[Stored data]
□ □ □ □ □

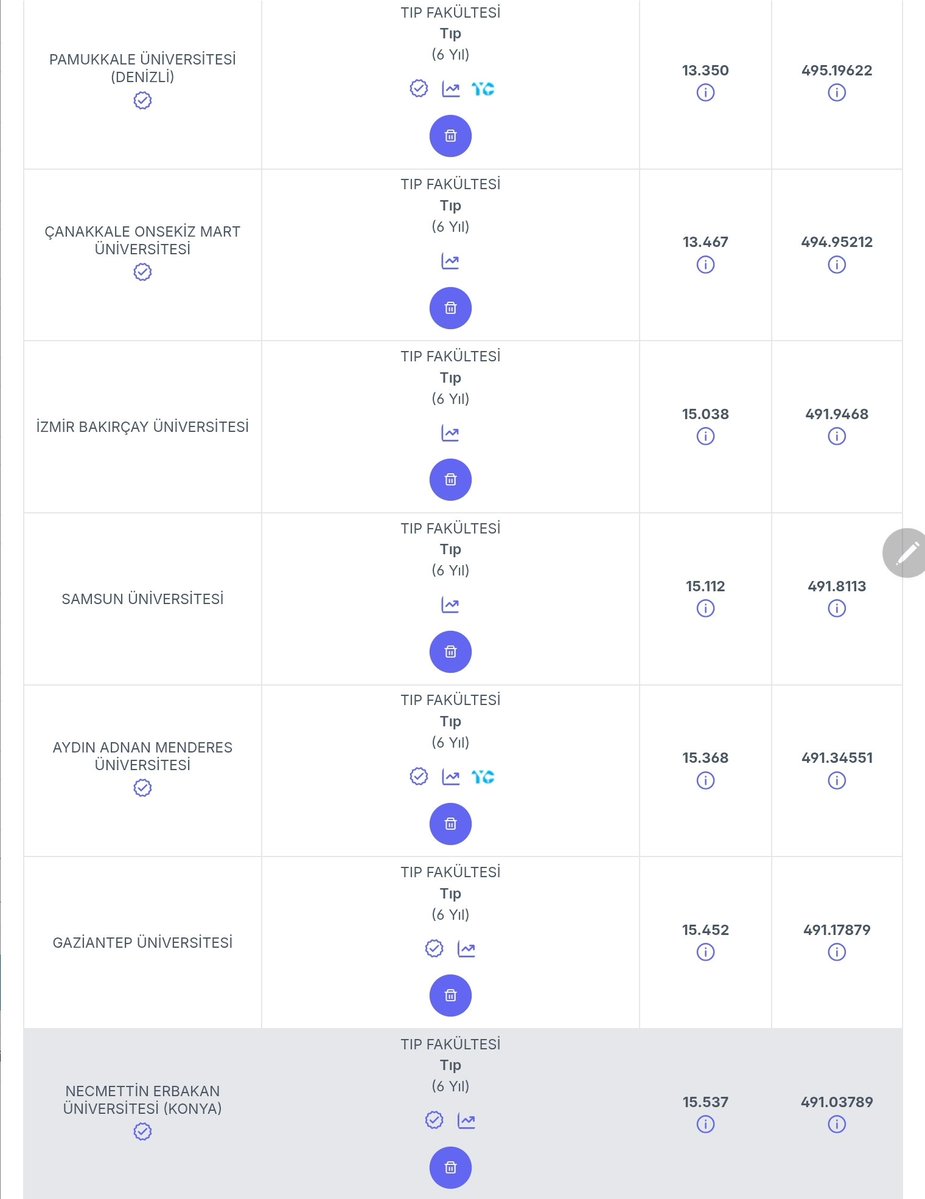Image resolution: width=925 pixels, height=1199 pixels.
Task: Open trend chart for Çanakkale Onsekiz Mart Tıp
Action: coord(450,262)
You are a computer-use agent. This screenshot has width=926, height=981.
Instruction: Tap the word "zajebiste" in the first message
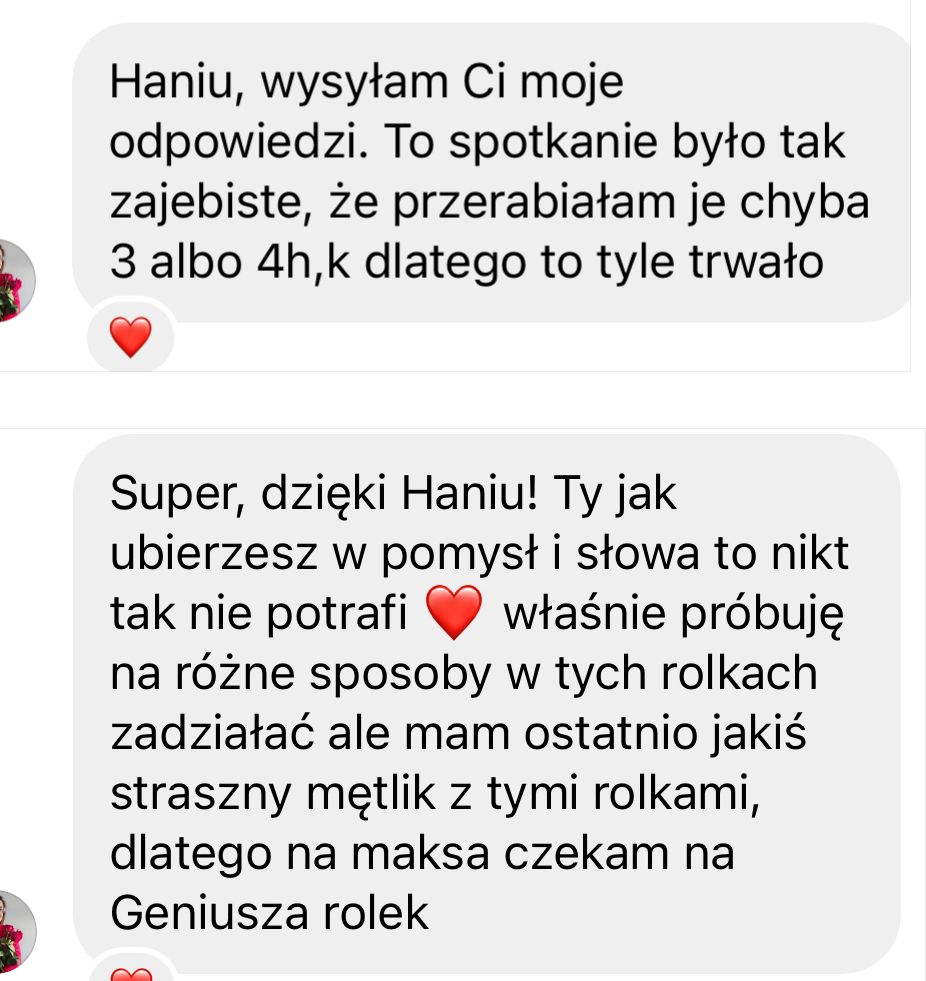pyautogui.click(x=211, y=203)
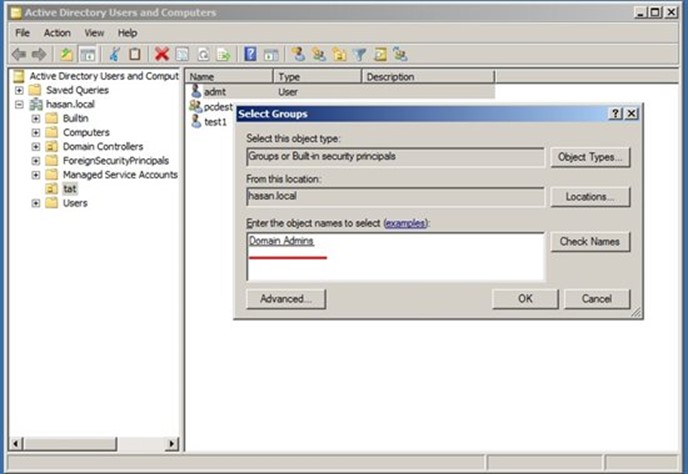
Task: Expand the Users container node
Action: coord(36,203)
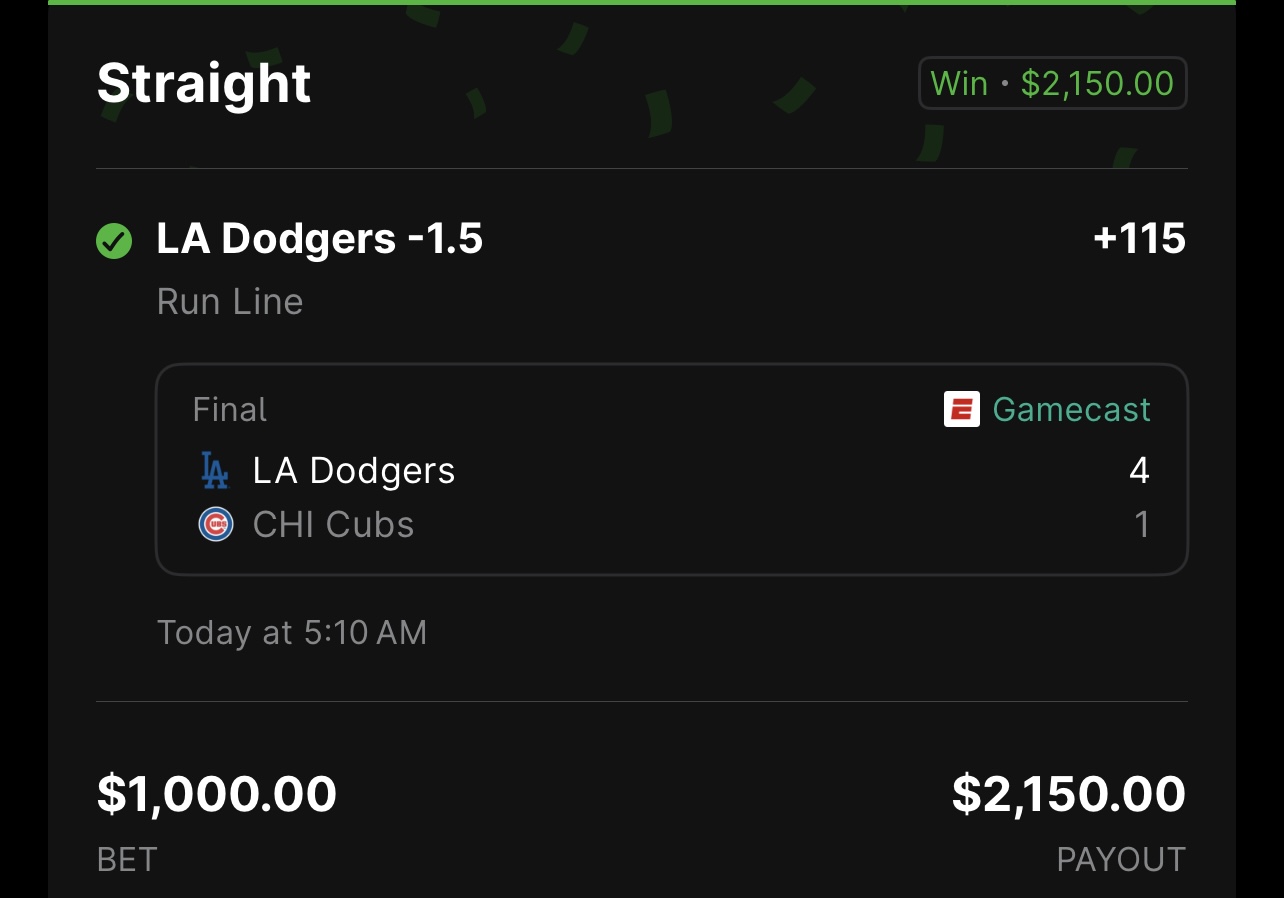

□ □ □ □ □

Description of the task:
What is needed is an exact copy of the lines from the one containing "You are a computer-use" through the last line of the records, with every picture left out.

Reply to the task:
You are a computer-use agent. This screenshot has width=926, height=981.
Instruction: Tap the word "zajebiste" in the first message
pyautogui.click(x=211, y=203)
Task: Expand the Users container node
Action: coord(36,203)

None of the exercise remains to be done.